- Pinch runner
- Born: May 13, 1901 Walla Walla, Washington
- Died: May 20, 1982 (aged 81) Seattle, Washington
- Batted: RightThrew: Right

MLB debut
- May 3, 1923, for the Chicago White Sox

Last MLB appearance
- May 3, 1923, for the Chicago White Sox

MLB statistics
- Games played: 1
- At bats: 0
- Stats at Baseball Reference

Teams
- Chicago White Sox (1923);

= Leo Taylor (baseball) =

American baseball player (1901–1982)

Leo Thomas Taylor (May 13, 1901 – May 20, 1982) was an American professional baseball player who appeared in one game for the Chicago White Sox of Major League Baseball in 1923. He was used as a pinch runner, and did not get an at bat.

==Biography==
Taylor made his sole major league appearance with the Chicago White Sox. On May 3, 1923, the White Sox were hosting the St. Louis Browns. In the bottom of the eighth inning, with the Browns holding a 5–2 lead, Chicago starting pitcher Ted Blankenship was removed from the batting order and replaced by back-up catcher Roy Graham. Graham reached base on a hit by pitch from Browns pitcher Dave Danforth. Graham was then replaced by Taylor, who entered the game as a pinch runner. Danforth then proceeded to retire Harry Hooper, Hervey McClellan and Eddie Collins, leaving Taylor stranded at first base. For the top of the ninth inning, Taylor was replaced by Mike Cvengros, who entered the game to pitch. Chicago went on to lose the game, 6–3.

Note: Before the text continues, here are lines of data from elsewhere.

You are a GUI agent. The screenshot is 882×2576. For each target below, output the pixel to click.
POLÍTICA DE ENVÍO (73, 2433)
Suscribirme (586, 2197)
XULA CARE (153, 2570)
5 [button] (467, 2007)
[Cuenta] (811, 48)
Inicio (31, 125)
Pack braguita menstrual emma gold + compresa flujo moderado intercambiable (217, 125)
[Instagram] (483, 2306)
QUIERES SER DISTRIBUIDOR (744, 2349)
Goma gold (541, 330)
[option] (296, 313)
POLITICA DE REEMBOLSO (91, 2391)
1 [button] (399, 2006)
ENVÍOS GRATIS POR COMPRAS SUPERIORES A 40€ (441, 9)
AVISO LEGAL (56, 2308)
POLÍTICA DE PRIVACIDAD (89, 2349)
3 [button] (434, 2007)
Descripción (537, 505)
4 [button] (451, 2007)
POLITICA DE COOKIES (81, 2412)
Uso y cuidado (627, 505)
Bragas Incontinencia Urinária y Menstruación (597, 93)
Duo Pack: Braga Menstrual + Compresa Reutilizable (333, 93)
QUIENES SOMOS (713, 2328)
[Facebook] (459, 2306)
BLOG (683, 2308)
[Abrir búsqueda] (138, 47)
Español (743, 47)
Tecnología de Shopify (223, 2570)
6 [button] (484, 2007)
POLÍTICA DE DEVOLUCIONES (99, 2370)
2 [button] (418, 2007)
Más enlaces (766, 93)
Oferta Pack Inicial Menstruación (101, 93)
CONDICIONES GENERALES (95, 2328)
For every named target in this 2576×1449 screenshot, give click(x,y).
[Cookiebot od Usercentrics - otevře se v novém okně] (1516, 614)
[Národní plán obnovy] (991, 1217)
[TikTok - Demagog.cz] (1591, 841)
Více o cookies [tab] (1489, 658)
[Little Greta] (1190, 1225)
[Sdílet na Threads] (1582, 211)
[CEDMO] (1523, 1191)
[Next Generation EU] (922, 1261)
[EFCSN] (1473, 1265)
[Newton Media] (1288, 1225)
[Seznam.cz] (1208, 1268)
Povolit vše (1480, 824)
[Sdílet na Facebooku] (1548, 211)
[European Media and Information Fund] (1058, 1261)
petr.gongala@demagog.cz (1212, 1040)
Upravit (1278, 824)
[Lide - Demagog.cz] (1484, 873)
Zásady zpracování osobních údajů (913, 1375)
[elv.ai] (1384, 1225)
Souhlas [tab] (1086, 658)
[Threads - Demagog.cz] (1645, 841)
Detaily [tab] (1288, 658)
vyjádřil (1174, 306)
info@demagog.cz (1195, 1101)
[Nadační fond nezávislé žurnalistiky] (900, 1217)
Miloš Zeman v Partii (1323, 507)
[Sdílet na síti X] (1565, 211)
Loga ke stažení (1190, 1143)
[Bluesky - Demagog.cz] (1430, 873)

Baseball records for Taylor only list him as playing for one minor league team, the San Francisco Seals of the Pacific Coast League in 1926, when he appeared in 56 games (49 as a shortstop) with a .253 batting average. The Seals team that season featured former White Sox pitcher Dickie Kerr and future major league stars Dolph Camilli and Earl Averill. Newspaper reports from when Taylor joined the Seals, and several years later, mention him playing in the Pacific Northwest, apparently in semi-professional leagues.

Taylor died in Seattle at the age of 81 and was buried at Mount Pleasant Cemetery.